To save Zimbabwe, South Africa must step up

Its clout is needed to help end the ruin Mugabe has wrought.

Once one of the most beautiful and bountiful lands in Africa, Zimbabwe is fast becoming the worst disaster on the continent since Rwanda and Darfur.

Under the ruthless rule of its despotic strongman, Robert Mugabe, its economy is near collapse and its people live in fear, as the regime cracks down on political opponents. Thousands have died of malnutrition and starvation. So many have been buried in their remote villages that nobody can be sure what is now the country's actual population.

Mismanagement of the economy has produced inflation of an incredible 231 million percent, a figure undoubtedly outdated even as this column is written. The ordinary staples of existence are beyond reach of most citizens.

The public health system is in dire straits. There is a shortage of fuel to run the filtration pumps that provide clean water. Consequently, an outbreak of cholera (which Mr. Mugabe at first declared nonexistent) has taken more than 1100 lives, afflicted thousands more, and spread to neighboring countries.

Foreign journalists are personae non grata and humanitarian workers from the rest of the world are screened and often denied entry. Mugabe recently denied access to former US President Jimmy Carter, former UN Secretary-General Kofi Annan, and Graca Machel, the wife of Nelson Mandela, South Africa's legendary foe of apartheid.

Originally Southern Rhodesia (so named by white settlers after the British Empire builder Cecil Rhodes), Zimbabwe achieved African majority rule in 1980 following a guerrilla war in which Mugabe played a significant role. But over time, he dispossessed white farmers of their land and called for them to leave the country. His reputation as an anticolonial freedom fighter became sullied by rigged elections that kept him in power as an increasingly dictatorial ruler, responsible for a failing economy and egregious human rights abuses.

Though various world leaders, including those of the United States, Britain, and France, have called for him to step down, he has defiantly resisted such demands. This resistance has been met with international dismay but little zeal for any effective tangible pressure.

The United Nations Security Council is due to take up the Zimbabwe situation momentarily but Russia and China would surely veto any military action. Even aside from such a veto, European powers such as Britain, France, Belgium, Portugal, and Germany, which have a history of colonial rule in parts of Africa, have little credibility or enthusiasm for a military foray into Zimbabwe.

The United States is untainted by such a colonial background in Africa but is still regarded with suspicion by a number of African countries.
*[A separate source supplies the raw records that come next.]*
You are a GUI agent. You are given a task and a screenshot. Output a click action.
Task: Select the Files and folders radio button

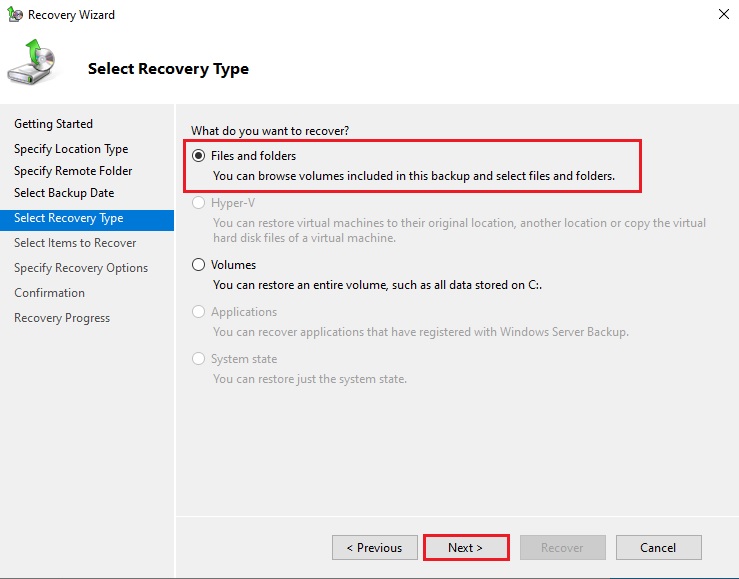coord(198,156)
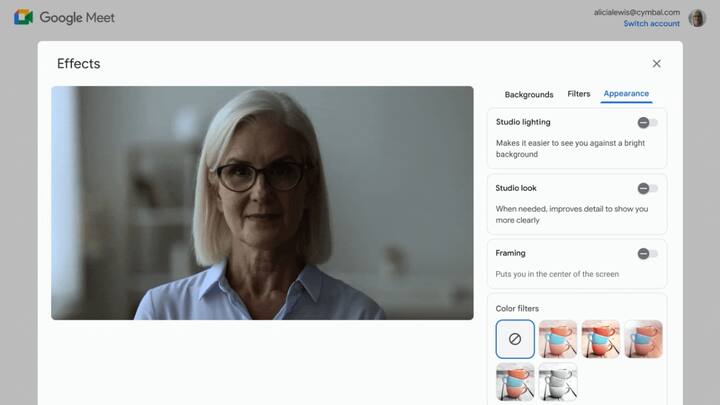
Task: Click the alicialewis@cymbal.com email text
Action: [636, 12]
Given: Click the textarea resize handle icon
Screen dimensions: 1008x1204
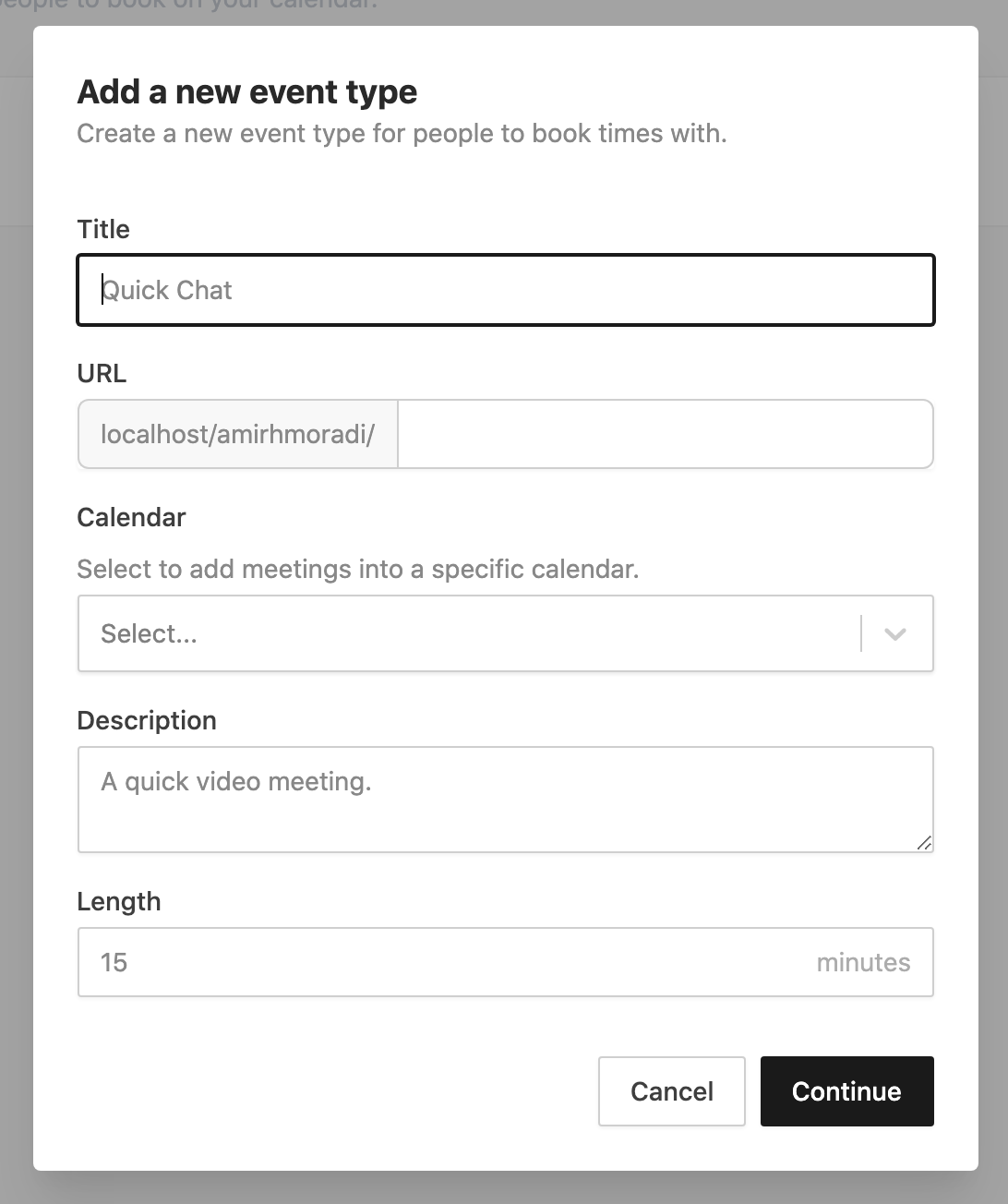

Furthermore, Zimbabwe is of little strategic interest to Washington, which has more pressing concerns in the Middle East and Asia.

What of African nations then? Some have deplored Mugabe's excesses, but none seems eager to participate in an African expeditionary force marching upon Harare (formerly Salisbury), the Zimbabwean capital, to depose a leader who helped put the colonial power to rout, however badly he may have turned out.

Some hope for an internal coup. But although some of Mugabe's soldiers ran amok recently, their motive was economic, not political. They were fed up with high prices and their inability to cash paychecks from currency-strapped banks. The government clamped down on the rioters, and has since introduced a new 500 million dollar note, worth about US $10. Still, the military ranks seem restless.

Which brings us to South Africa, the wealthiest and most developed country on the African continent. Its influence is substantial. It has a vested interest in developments in Zimbabwe, its neighbor to the north. Cholera has spread across the border. A steady stream of refugees flees across the border seeking food, shelter, and work.

Yet the South African government has been disgracefully remiss in not using its substantial political and economic heft to end the humanitarian crisis in Zimbabwe. Thabo Mbeki, the former president of South Africa, is the designated African negotiator supposed to be bringing some harmony to Zimbabwe in the shape of power-sharing between the Mugabe forces and opposition political leaders who claim they have been swindled out of a recent election victory. It is not going well.

The South African government itself includes former freedom fighters in its ranks. Instead of demanding reform or the resignation of Mugabe, they have been treating him gingerly, as one of them. He does not deserve it. Instead of freedom, he has brought despair and tyranny to millions of Zimbabweans.

South Africa fought bravely for its own freedom. It should help Zimbabwe achieve the same.

John Hughes, a former editor of the Monitor, covered Africa for six years for the paper. He is a professor of communications at Brigham Young University.